Pero claro, comprender la potencialidad futurista de la escuela real implica bajar de escritorios y púlpitos, entrar a aulas con paredes descascaradas y vidrios rotos. Pero además, es necesario otorgar legitimidad a los docentes, un colectivo que entre el gri(e)terío partidista y el desinterés social es ridiculizado a dos puntas: de un lado, un sindicalista millonario y cínico, del otro la señorita que a pura vocación y sacrificio dará hasta su vida para enseñar.
La retórica -no específicamente antisindicatos docentes, sino antisindical en general; y no específicamente en Argentina, sino en todo Occidente- contra ellos logró dibujar una caricatura exitosa de corporativismo ajeno a la importancia de lo educativo. Es allí donde se ensaña el lenguaje político: la educación no mejora porque, como sostiene Guillermina Tiramonti y sus replicantes, hay un actor cruel que obtura caprichosamente los cambios virtuosos.

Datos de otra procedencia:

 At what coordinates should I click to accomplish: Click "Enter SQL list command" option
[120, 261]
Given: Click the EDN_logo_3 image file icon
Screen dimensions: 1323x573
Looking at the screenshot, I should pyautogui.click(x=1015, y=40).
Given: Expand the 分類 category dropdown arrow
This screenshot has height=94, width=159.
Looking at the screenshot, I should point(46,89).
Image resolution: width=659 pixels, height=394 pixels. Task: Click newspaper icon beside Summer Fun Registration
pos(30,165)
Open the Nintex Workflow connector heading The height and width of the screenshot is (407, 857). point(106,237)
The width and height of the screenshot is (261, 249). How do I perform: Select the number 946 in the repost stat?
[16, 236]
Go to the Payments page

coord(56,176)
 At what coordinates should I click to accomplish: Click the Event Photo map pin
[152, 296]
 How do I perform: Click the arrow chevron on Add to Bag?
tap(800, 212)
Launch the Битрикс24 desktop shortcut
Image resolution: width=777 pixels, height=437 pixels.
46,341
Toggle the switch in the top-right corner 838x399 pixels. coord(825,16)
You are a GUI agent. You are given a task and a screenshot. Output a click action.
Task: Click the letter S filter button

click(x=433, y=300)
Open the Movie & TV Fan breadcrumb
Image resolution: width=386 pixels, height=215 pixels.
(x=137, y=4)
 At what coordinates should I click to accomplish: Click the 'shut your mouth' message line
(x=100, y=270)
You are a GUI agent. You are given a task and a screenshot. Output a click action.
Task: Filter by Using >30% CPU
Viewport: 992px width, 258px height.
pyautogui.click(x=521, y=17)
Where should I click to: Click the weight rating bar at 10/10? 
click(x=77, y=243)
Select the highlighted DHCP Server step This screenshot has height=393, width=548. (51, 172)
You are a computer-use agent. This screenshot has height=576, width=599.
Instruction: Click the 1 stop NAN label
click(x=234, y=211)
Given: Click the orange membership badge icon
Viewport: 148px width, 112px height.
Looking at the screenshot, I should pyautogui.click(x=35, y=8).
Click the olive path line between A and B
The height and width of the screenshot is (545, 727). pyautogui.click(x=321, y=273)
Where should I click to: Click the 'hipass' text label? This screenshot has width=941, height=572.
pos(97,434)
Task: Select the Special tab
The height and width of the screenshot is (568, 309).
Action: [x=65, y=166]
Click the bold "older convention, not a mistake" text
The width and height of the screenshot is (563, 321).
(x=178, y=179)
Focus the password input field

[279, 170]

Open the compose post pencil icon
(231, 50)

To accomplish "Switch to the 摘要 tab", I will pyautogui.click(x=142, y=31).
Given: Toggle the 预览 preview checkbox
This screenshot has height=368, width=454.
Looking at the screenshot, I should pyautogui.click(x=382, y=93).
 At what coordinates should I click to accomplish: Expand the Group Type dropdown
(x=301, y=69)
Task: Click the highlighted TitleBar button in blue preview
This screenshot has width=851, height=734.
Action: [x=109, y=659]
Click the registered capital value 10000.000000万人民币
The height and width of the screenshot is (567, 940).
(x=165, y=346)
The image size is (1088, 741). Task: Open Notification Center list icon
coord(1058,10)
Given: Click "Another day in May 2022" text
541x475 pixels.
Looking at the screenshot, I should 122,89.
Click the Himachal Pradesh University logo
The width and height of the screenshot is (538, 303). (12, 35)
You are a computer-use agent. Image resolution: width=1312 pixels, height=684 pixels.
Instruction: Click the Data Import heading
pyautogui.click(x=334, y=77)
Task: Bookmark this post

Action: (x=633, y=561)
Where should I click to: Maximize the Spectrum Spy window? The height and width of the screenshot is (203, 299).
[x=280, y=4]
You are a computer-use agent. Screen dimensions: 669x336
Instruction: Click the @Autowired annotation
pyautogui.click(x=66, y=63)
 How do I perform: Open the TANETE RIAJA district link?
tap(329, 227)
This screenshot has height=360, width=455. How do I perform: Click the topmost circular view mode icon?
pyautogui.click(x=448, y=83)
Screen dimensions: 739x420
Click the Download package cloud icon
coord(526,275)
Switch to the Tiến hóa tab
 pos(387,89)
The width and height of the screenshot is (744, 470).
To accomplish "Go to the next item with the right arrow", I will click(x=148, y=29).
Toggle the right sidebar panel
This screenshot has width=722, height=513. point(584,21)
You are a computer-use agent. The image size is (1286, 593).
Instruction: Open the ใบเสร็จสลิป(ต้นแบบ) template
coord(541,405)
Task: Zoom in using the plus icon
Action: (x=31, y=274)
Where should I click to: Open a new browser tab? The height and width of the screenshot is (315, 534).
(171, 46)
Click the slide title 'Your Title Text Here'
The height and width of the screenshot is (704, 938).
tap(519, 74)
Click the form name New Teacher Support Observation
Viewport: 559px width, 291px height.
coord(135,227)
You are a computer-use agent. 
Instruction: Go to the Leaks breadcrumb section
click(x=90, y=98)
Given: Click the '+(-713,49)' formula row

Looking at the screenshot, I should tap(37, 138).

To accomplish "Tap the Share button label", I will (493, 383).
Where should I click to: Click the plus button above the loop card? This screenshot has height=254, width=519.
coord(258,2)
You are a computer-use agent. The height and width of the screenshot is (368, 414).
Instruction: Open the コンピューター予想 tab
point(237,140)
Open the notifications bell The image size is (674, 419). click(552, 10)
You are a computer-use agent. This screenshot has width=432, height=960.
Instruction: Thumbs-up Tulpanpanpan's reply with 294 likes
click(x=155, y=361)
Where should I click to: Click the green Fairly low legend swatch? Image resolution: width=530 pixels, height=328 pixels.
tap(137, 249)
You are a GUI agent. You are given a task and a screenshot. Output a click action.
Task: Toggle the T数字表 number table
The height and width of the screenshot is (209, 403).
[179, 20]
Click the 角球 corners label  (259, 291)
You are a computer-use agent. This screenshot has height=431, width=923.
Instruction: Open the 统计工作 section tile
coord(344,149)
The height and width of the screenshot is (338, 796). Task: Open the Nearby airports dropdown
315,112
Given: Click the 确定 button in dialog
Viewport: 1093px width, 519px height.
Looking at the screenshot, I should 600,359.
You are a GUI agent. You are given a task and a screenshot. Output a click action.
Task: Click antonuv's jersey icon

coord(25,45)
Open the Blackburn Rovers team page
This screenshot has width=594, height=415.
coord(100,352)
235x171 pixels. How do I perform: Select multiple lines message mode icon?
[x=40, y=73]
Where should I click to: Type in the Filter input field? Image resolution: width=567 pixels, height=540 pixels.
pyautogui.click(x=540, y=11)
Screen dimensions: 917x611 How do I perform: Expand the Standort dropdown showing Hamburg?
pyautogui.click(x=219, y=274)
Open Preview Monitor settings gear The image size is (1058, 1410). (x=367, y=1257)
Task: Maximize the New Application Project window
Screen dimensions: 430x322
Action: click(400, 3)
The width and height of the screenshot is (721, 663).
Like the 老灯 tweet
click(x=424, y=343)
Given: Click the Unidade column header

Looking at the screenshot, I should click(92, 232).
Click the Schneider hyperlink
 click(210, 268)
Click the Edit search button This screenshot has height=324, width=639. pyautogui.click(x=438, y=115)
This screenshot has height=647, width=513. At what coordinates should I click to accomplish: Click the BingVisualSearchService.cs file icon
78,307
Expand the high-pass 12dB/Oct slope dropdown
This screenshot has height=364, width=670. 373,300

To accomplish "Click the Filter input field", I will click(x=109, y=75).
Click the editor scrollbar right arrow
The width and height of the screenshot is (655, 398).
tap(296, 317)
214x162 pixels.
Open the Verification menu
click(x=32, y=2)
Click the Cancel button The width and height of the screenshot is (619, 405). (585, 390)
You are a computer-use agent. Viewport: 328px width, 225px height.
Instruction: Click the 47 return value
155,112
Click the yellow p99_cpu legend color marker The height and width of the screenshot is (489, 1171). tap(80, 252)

En el otro extremo, la docencia como un llamado inmaterial, etéreo, trascendente a trabajar a destajo sin importar carencias infraestructurales, salarios por debajo de la línea de pobreza, sin importar la alienación de ser un trabajador en el siglo XXI. A esa maestra ideal y pasiva se le realiza una ablación de agencia política: la docente verdaderamente comprometida tiene vedado el tomar posición y reflexionar por sí misma, y de allí permitir el aprendizaje crítico -prescripto en cualquier diseño curricular- por parte de los alumnos.
Reducidos a esa caricatura es imposible tomar la voz docente de manera legítima, que nos mostraría como lo que somos: ni burócratas ni monjas, sino herederos y herederas de mil tradiciones políticas, pedagógicas y didácticas que ponemos en juego en cada aula, en cada Zoom.
La vanguardia educativa está -siempre estuvo- en las aulas ignoradas donde ocurren milagros diariamente. Sólo falta bajar a tierra con una mirada matizada y federal para encontrarse con algunas de las iniciativas que podrían tranquilamente ser el camino de salida de esta educación pandémica.